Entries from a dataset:
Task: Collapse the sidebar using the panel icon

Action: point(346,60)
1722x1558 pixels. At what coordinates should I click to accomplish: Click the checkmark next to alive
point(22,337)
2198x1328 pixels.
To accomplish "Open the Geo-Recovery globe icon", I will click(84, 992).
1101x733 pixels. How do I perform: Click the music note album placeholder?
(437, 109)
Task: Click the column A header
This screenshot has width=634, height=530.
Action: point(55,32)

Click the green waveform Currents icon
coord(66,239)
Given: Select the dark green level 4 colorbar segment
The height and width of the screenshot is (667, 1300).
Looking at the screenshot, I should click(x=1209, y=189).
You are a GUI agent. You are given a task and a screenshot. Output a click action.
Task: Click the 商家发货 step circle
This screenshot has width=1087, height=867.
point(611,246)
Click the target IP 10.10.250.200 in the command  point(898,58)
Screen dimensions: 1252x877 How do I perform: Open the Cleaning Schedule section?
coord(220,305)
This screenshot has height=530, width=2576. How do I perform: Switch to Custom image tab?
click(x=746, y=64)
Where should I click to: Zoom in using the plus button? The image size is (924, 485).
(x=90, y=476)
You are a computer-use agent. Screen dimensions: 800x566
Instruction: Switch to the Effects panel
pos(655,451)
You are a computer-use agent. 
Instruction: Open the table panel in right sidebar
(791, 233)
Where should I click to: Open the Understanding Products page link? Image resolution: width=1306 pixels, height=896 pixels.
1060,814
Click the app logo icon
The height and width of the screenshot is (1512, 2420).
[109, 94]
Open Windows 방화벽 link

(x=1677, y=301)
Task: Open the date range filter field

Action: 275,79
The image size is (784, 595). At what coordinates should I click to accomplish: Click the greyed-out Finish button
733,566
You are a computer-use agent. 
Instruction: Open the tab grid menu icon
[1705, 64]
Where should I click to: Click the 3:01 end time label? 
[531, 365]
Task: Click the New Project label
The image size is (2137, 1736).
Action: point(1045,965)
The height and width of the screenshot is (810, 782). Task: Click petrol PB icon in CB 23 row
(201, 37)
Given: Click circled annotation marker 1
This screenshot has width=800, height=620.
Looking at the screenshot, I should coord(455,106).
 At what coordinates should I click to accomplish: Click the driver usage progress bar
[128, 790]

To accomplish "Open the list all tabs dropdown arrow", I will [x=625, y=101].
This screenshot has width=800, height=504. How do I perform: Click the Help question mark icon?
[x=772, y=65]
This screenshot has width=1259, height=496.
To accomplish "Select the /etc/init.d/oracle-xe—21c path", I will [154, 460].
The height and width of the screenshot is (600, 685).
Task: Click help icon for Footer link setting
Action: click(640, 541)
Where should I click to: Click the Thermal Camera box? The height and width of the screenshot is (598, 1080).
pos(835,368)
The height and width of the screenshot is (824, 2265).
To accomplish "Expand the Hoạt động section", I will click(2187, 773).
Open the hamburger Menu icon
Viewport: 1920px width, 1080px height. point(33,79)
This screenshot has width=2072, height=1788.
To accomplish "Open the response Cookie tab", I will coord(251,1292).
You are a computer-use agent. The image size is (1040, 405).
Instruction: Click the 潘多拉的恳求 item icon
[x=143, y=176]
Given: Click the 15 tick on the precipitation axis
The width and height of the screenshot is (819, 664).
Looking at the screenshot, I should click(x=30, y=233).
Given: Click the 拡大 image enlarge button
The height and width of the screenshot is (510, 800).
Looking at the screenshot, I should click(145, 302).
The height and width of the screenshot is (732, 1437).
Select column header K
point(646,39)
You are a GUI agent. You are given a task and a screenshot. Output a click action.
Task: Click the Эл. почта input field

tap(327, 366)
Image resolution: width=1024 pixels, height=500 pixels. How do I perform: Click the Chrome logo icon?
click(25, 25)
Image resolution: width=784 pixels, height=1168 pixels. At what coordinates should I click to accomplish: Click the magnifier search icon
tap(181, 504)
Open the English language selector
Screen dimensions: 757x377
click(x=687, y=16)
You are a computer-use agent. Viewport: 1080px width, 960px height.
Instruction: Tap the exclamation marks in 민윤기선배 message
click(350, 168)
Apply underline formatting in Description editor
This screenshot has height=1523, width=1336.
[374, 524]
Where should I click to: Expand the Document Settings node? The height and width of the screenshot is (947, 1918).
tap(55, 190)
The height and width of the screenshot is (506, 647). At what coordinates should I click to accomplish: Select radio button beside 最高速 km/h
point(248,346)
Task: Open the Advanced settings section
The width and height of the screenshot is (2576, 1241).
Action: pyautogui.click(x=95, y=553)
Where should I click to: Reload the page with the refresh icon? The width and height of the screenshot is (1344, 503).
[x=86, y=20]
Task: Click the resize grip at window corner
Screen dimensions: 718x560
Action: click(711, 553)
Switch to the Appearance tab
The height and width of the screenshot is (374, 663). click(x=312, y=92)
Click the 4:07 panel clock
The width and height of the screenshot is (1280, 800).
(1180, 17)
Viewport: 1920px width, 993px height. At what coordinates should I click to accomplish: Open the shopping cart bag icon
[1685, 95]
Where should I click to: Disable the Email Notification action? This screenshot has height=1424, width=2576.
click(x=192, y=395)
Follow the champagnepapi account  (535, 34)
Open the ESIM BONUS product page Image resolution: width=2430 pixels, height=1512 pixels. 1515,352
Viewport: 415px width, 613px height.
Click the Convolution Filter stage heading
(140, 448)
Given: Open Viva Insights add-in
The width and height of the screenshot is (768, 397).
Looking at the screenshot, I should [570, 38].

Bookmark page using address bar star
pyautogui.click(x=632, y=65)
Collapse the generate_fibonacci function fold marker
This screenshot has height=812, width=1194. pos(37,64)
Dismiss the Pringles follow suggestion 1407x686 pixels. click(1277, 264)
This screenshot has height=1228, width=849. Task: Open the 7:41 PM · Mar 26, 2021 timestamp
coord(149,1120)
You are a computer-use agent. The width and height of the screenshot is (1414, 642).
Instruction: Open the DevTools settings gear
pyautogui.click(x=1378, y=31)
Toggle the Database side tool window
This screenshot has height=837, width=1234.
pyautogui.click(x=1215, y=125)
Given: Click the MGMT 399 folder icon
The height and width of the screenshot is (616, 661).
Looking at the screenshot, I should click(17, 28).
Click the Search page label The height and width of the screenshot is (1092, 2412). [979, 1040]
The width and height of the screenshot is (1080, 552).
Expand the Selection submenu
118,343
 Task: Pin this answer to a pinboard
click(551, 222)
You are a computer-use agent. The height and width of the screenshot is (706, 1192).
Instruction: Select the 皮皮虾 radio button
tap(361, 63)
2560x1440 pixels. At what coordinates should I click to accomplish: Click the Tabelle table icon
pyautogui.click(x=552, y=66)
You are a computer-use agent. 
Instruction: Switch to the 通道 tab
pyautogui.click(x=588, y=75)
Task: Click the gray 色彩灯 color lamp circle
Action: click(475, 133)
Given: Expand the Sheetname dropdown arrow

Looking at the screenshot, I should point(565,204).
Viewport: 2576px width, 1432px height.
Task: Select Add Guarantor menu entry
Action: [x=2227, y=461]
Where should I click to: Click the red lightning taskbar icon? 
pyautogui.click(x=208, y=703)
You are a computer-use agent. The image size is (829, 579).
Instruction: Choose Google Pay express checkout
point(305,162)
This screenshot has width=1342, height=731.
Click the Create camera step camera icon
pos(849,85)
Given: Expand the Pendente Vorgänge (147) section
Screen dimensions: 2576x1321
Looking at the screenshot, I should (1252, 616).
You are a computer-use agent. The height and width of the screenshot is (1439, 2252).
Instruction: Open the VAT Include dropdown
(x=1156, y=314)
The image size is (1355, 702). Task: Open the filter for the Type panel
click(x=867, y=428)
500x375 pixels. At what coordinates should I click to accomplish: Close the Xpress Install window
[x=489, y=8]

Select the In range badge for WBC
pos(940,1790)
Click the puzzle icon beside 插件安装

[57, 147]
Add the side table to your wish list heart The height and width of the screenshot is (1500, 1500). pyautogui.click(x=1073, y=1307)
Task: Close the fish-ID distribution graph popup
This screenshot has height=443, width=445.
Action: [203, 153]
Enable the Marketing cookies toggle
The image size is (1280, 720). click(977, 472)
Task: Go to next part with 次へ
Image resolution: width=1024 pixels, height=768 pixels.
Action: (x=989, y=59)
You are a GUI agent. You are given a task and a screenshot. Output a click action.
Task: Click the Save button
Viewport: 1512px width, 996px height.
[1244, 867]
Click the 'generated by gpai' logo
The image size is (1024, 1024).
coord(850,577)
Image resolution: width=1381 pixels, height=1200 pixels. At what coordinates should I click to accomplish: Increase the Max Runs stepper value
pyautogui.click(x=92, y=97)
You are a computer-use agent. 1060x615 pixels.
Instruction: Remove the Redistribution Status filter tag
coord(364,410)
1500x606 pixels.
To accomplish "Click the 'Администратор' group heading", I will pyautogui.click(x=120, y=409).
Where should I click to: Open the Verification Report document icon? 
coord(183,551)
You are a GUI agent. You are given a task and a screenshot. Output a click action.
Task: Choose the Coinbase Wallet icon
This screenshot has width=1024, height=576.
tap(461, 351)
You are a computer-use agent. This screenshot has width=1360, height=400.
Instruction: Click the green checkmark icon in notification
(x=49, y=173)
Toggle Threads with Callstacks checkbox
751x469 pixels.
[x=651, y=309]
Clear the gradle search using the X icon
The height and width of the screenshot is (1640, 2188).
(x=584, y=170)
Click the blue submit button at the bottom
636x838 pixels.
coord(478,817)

Stated exercise: Reproduce the entries starting with the line containing "Task: Click the column A header" and going on through the line containing "Looking at the screenshot, I should click(x=1209, y=189).", swapping "waveform" for "wave" and leaving everything else unchanged.

Reply to the exercise:
Task: Click the column A header
This screenshot has width=634, height=530.
Action: point(55,32)

Click the green wave Currents icon
coord(66,239)
Given: Select the dark green level 4 colorbar segment
The height and width of the screenshot is (667, 1300).
Looking at the screenshot, I should click(x=1209, y=189).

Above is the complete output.